Libya’s fragile unity government is hosting senior foreign officials to drum up support on spiky transitional issues as the war-torn country gears up for a landmark election.

The conference on Thursday comes two months ahead of planned presidential polls under a United Nations-led peace process that seeks to end a decade of conflict and chaos.

Tripoli has said the world body’s Under-Secretary-General for Political Affairs Rosemary DiCarlo and Libya envoy Jan Kubis will attend.

French Foreign Minister Jean-Yves Le Drian said on Wednesday he would also be there, and officials from regional powers including Italy, Turkey, Saudi Arabia and Egypt are also expected, according to the Libyan state news agency LANA.

Mohamed Hammouda, a spokesman of the interim government, was cited by LANA as saying that the conference was a positive step towards stability.

Al Jazeera’s Malik Traina, reporting from Tripoli, said the event marked a milestone because it was being held in Libya itself, with previous conferences on the situation in the North African country being held overseas.

“Libyans are happy to see that Tripoli is safe enough for senior officials to arrive in their country,” Traina said. “There is hope Libya will be recognised around the world as a sovereign and respectable country,” he added.

Libya and the United Nations have been striving to turn the page on the violence that has ripped apart the country since the 2011 overthrow of longtime ruler Muammar Gaddafi in a NATO-backed uprising.

After disputed elections in 2014, the country was carved up by rival factions backed by an array of militias and foreign powers.

A ceasefire between eastern and western-based factions last year led to a unity government taking office in March with a mandate to take the country to elections.

The presidential and parliamentary votes were set for the same day – December 24 – but last month the parliament announced that the legislative elections, the country’s first since 2014, would be postponed until January.

Thursday’s conference aims to “gather the necessary support, in a transparent way” for the presidential election, said Foreign Minister Najla al-Mangoush in a video published by the ministry on Sunday.

Foreign powers have been pushing hard for the election to be held as scheduled after the date was agreed at the UN-led talks last year. But the process has been beset by sharp disagreements over the legal basis for the vote.

Libya expert Emadeddin Badi said the basis for the polls was “becoming more precarious by the day”.

But the conference aims to “capitalise on the momentum to see Libya stabilised, because several countries do actually want to see a stable Libya, even if on their own terms”, he told the AFP news agency.

Foreign interference

Mangoush said the conference seeks to promote “respect for Libya’s sovereignty and independence [as well as] preventing negative foreign interference”.

Foreign powers have backed various sides in Libya’s complex war, and the presence of mercenaries and foreign troops is one of the toughest obstacles to lasting peace.

Last December, the UN estimated that 20,000 foreign fighters were present in Libya.

They range from Russians sent by the shadowy Kremlin-linked Wagner group to African and Syrian mercenaries and Turkish soldiers deployed under a deal with a previous unity government at the height of the last round of east-west fighting.
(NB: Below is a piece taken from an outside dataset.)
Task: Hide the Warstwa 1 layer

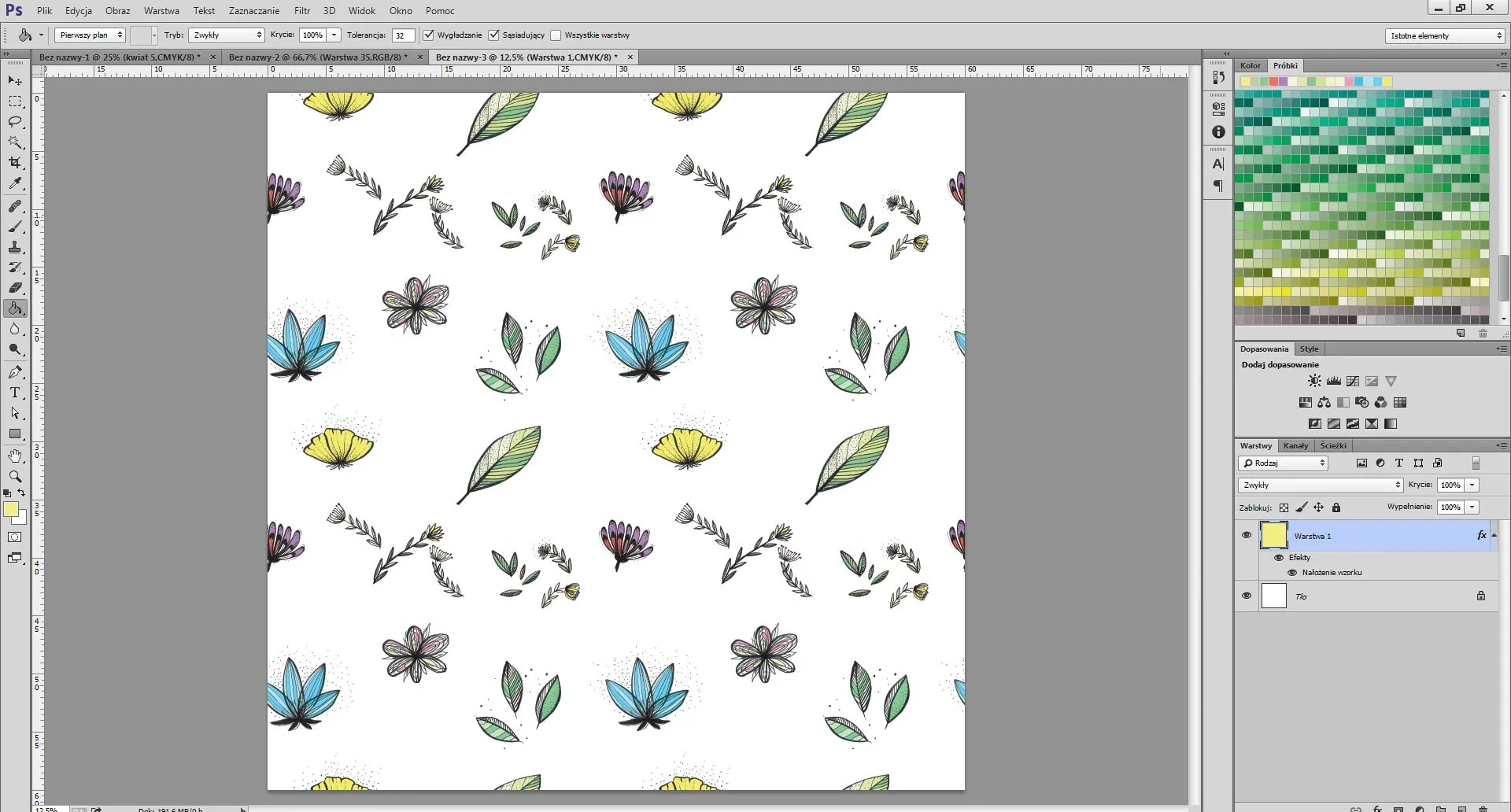Action: [x=1247, y=535]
The fate of these fighters will feature high on the agenda at Thursday’s conference, Mangoush said, adding that the foreign armed presence “represents a threat not just to Libya but to the entire region”.

Traina said the interim government was expected to push for the withdrawal of the fighters before the election.
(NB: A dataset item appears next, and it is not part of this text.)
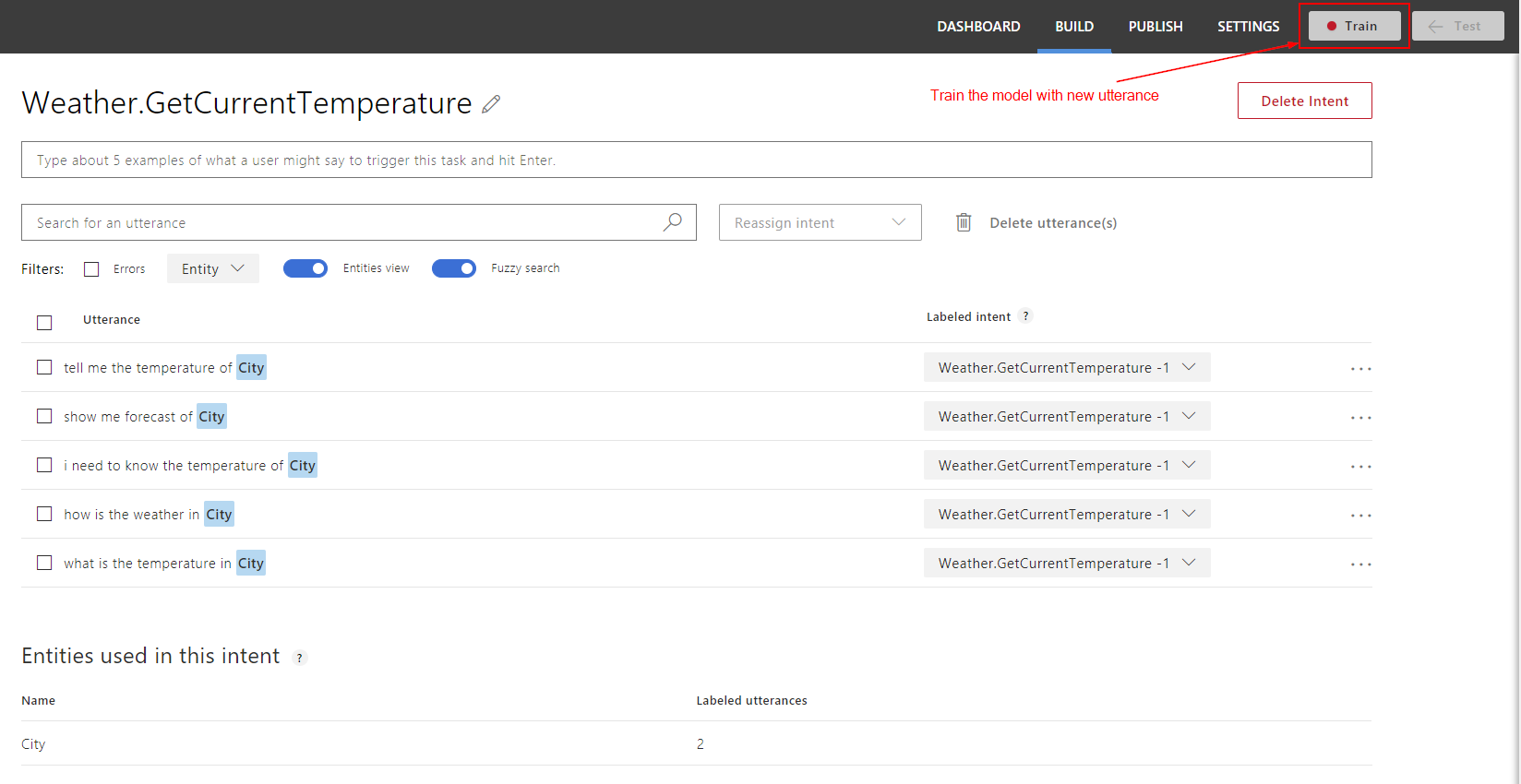Toggle off Entities view switch
The height and width of the screenshot is (784, 1521).
click(x=305, y=268)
“The Libyans have come up with a plan to expel these foreign fighters and they are hoping that the international community that is here today will help and support them in this, as making these foreign fighters leave the country is integral to holding a fair election,” he said.

The minimal progress since a January deadline for their full departure under a ceasefire deal reflects the complexity of the issue.
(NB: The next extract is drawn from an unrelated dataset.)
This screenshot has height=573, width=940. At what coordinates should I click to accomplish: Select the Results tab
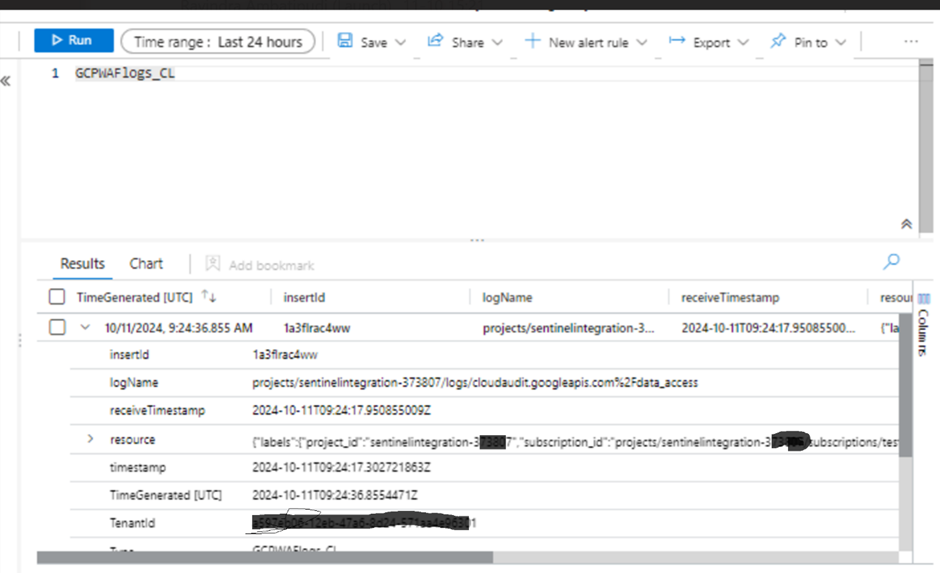[x=82, y=264]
Earlier this month, a joint commission of eastern and western military commanders agreed to a plan for their departure, but it lacked a timeline.

Tripoli has said a “very modest” number of fighters have left.

Last but not least on the list of Libya’s woes is the question of integrating and unifying the country’s armed forces under a single command, forces that as recently as last year were fighting each other.

And while in theory the country has a unity government, its east is largely controlled by renegade military commander Khalifa Haftar, widely expected to stand as a presidential candidate but despised by many in Libya’s west.